Magazine Cultura
Questo libro festeggia il ritorno dell'autore bel tenebroso ai temi originari delle sue fatiche più di successo. E cioè l'amore, la coppia, che a volte scoppia e a volte no, la vita di tutti i giorni.
Il problema vero è che questi temi, affrontati in questo modo, ripropongono un approccio adolescenziale, di compagnia sul muretto, con scadimenti veramente imbarazzanti.
Questa è la storia di un incontro, di un amore che nasce, come tanti. Che viene contrastato dall'altro in gioco, dalla società che spinge per una normalizzazione sempre ambita, dal banale genio e sregolatezza dell'artista della parola che funge da protagonista, e dalla ritrosia della sperduta protagonista femminile.
Forse De Carlo scrive bene. Forse De Carlo ha grande capacità affabulatoria.

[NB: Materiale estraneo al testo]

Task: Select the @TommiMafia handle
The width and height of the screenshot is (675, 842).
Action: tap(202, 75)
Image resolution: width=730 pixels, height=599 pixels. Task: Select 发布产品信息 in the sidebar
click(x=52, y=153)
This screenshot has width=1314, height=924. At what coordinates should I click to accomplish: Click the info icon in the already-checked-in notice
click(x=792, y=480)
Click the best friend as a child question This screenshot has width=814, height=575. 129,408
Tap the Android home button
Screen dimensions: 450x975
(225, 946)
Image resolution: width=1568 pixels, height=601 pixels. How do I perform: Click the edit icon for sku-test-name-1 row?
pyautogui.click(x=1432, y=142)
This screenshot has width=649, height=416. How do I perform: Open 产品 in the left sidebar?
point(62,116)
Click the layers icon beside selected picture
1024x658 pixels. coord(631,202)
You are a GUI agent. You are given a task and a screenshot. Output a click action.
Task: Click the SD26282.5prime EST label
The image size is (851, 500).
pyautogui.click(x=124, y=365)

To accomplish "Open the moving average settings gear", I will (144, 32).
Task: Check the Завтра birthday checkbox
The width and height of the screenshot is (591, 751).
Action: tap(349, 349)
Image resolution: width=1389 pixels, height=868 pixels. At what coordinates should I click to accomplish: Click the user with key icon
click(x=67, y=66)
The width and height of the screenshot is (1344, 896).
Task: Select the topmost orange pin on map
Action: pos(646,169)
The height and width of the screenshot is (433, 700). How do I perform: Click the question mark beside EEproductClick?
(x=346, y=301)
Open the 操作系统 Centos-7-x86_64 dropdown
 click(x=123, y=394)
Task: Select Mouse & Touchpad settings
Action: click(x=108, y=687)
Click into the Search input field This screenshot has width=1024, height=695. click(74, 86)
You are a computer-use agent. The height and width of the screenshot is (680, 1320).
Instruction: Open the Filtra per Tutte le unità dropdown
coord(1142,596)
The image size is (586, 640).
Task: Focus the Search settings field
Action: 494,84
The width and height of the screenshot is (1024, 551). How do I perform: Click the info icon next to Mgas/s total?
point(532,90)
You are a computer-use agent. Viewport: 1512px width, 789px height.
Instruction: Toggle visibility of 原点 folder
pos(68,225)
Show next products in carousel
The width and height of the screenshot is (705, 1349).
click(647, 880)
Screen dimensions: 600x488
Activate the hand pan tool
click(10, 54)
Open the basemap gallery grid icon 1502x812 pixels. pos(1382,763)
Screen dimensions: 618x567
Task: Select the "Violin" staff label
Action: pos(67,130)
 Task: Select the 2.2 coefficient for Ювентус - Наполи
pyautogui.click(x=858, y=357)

Ma sicuramente questo libro è la fiera delle banalità, il festival delle consuetudini, la riproposizione dei luoghi comuni più comuni che non si può.
Il lieto fine, scontato, sin dalle prime pagine che descrivono l'incidente automobilistico che si rivelerà galeotto per i due protagonisti, è addirittura imbarazzante per la sua melensa, e bagnata, conclusione.
E poi, siccome non voglio farmi mancare nulla, ma proprio nulla, volevo aggiungere alla mia lamentela anche l'immorale lunghezza del libro che supera le 500 pagine e lambisce il chilo di peso: tutto per farci sapere che due si incontrano, schermagliano un po' nella città tentacolare e indifferente, si pigliano e si lasciano qualche volta, vanno al mare, e si ritrovano alla fine per vivere felici e contenti.
Troppo per quegli alberi tagliati.
Non volevo leggerlo e come sempre, quando faccio qualcosa contro il mio parere, me ne pento.